Android (Termux) / Linux / Raspberry Pi / macOS:
curl -sL https://raw.githubusercontent.com/DeVenLucaz/llamdrop/main/install.sh | bashWindows (PowerShell, run as Administrator):
irm https://raw.githubusercontent.com/DeVenLucaz/llamdrop/main/install.ps1 | iexThen run:
llamdropThat's it. Two commands. No compilation. No configuration. No account needed.
- 🔍 Full device profiling — reads RAM, CPU model, core layout (big.LITTLE aware), CPU flags (AVX2/AVX512/NEON), GPU vendor, storage, Android SoC/API level
- 🖥️ 7-tier classification — Micro / Low / Low-Mid / Mid / High / Desktop / Workstation — auto-configures everything per tier
- 🧠 Backend auto-selection — picks the correct backend for every platform×GPU combination: Termux pkg, CUDA, ROCm, Vulkan, Metal/Ollama, IPEX-LLM, or CPU
- ⚡ GPU acceleration — Vulkan for Adreno/Mali/AMD desktop, CUDA for NVIDIA, Metal via Ollama on Apple Silicon — with clear explanations for why GPU is or isn't active
- 🚫 Android GPU safety — never forces GPU on Android (Mali Vulkan is slower than CPU; Adreno crashes). CPU-only, no guessing.
- 👋 First-launch Device Profile — shows detected specs card with tier, backend decision, runtime flags, and model recommendations. Runs once.
- 📋 Smart model browser — two modes:
- ✅ Verified catalog — 41 curated models confirmed working across all device tiers, filtered automatically to show only what fits your hardware
- 🔎 Live HuggingFace search — search any GGUF model with live RAM estimates
- ⬇️ Resilient downloader — auto-resumes on connection drops, retries automatically, verifies via SHA-256 checksum
- 🎯 Smart quantization — picks the best Q4/Q2/Q5/IQ variant based on your live RAM at download time
- 🧩 IQ quant support — IQ3_M and IQ2_M variants for more models — better quality than Q2_K at same RAM. Vulkan auto-disabled for IQ quants (incompatible).
- 📊 Benchmark scores — tokens/second recorded per model (rolling average, last 5 runs), shown in browser as ⚡ X t/s
- 🗂️ Cancelled download cleanup — partial files deleted immediately on cancel, never show as valid models
- 🤖 Ollama backend — auto-detected on Linux/desktop and macOS. Routes inference through Ollama HTTP API when running.

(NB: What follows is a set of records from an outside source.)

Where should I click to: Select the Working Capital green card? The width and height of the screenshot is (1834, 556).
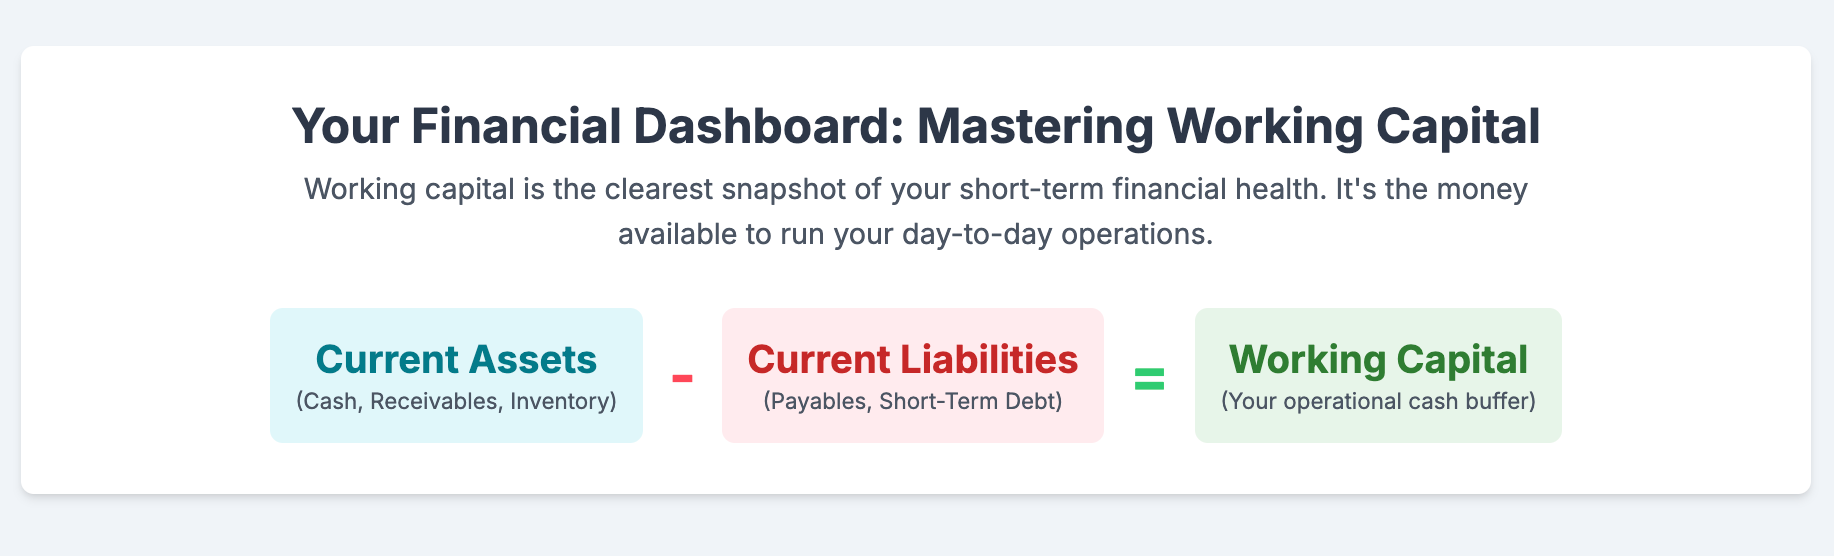pyautogui.click(x=1378, y=375)
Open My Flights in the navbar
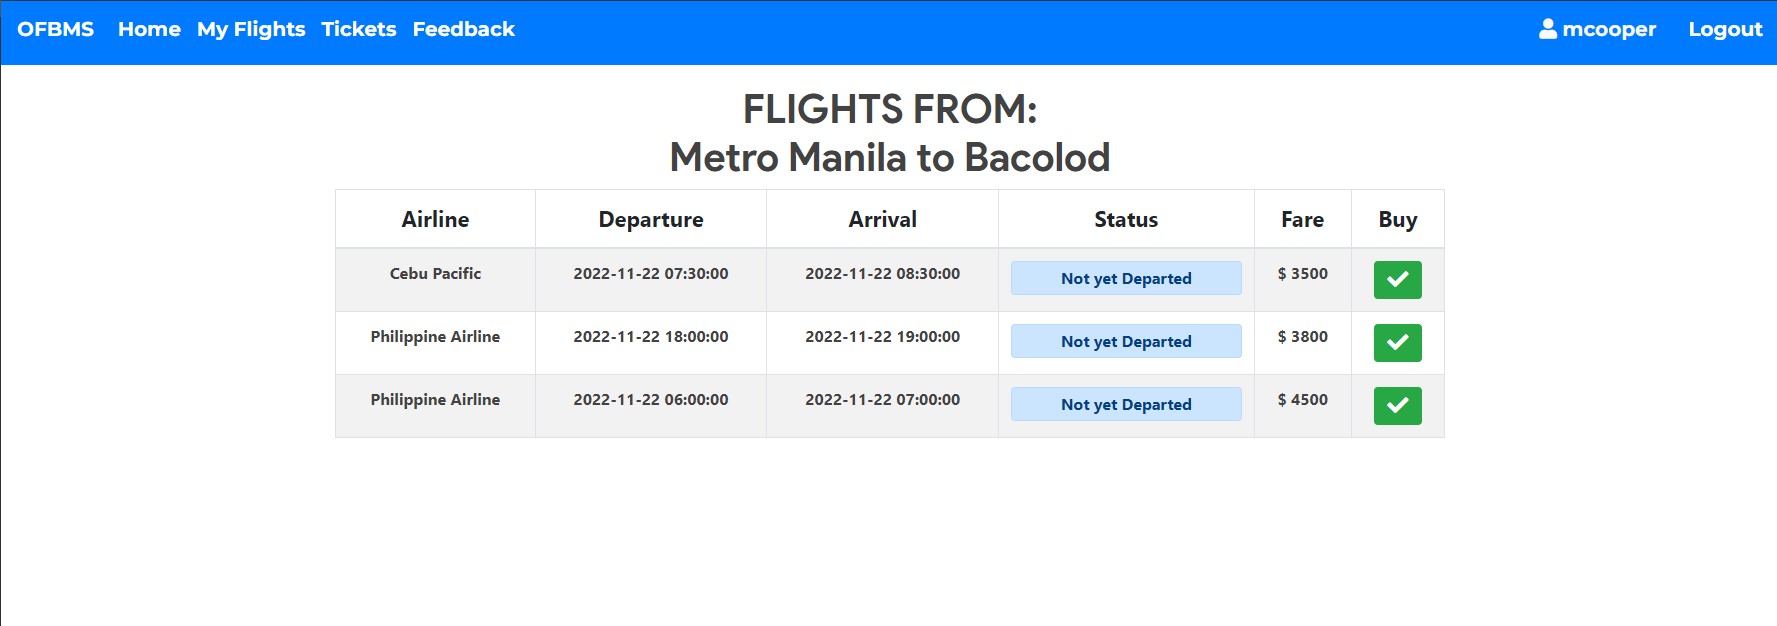 point(251,29)
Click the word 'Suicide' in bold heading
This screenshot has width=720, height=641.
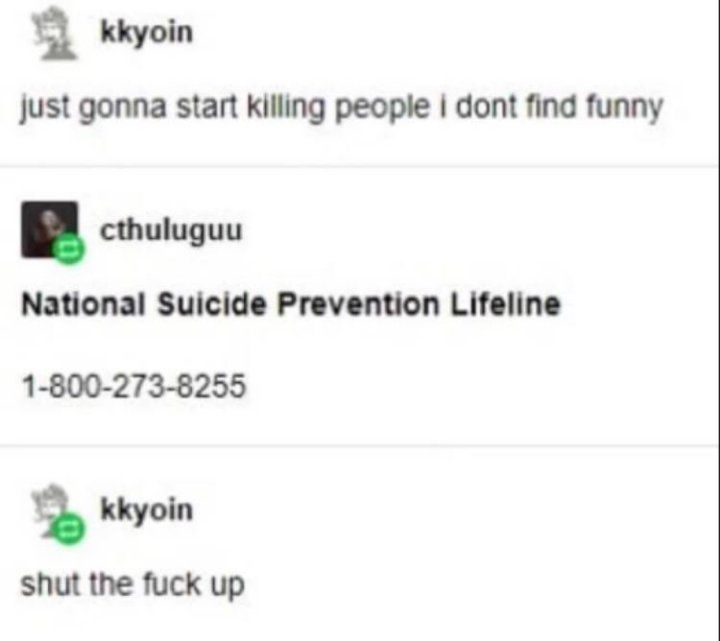(x=211, y=304)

- 💬 Stable chat — automatic context trimming prevents out-of-memory crashes. Always preserves your first exchange — only the middle gets trimmed.
- 🦙 Live thinking indicator — animated spinner with non-blocking stdout while the model generates
- 🎯 Prompt format auto-detect — correct template per model family (ChatML, Llama3, Gemma, Phi3)
- 📂 File context — attach a file to your conversation before chatting
- 💾 Session save/load/delete — resume conversations where you left off, with auto-save every 5 exchanges (10 messages)
- 📤 Chat export —
/exportsaves conversation to Downloads as markdown - 🗂️ Conditional mmap — 15–30% lower peak RAM on internal storage models; external/sdcard keeps
--no-mmap - 🧹 Clean output pipeline — llama.cpp banner, duplicate responses, timing stats, and format tags (ChatML boundaries) are all stripped. What you see is only the model's response.
⚠️ Live RAM monitor — colour-coded bar in UI (green/yellow/red), warns if memory gets critical during chat- 🔋 Battery monitoring — shows charge %, per-inference battery drop, warns at configurable low threshold. Distinct icons per charge range.
- 📂 Phone-wide GGUF scanner — finds models you already have in Downloads, Documents, etc. Runs in background — UI stays responsive with a live counter.
- 🆙 Self-update —
llamdrop updatepulls latest version from GitHub (resolves correct install root) - 🩺 Doctor —
llamdrop doctorchecks binary, libraries, RAM, storage, network, Python version, Termux permissions, and Ollama status - ⚙️ Config file — override threads, context, temperature, system prompt, auto-save, battery warning threshold at
~/.llamdrop/config.json. Hot-reloads on external edits. - 🌐 Multi-language UI — English, Hindi, Spanish, Portuguese, Arabic
- 🖥️ Curses TUI — keyboard-navigable menu with live RAM bar, battery line, llama.cpp + GPU status, and update notices
- ⚡ Fast startup — hardware detection runs exactly once at launch. Startup is noticeably faster on low-end devices.
llamdrop uses a two-layer model system:
A community-maintained list of models confirmed to work on low-RAM devices. Every entry has been tested, has known RAM requirements, and is safe to download. No login or account required.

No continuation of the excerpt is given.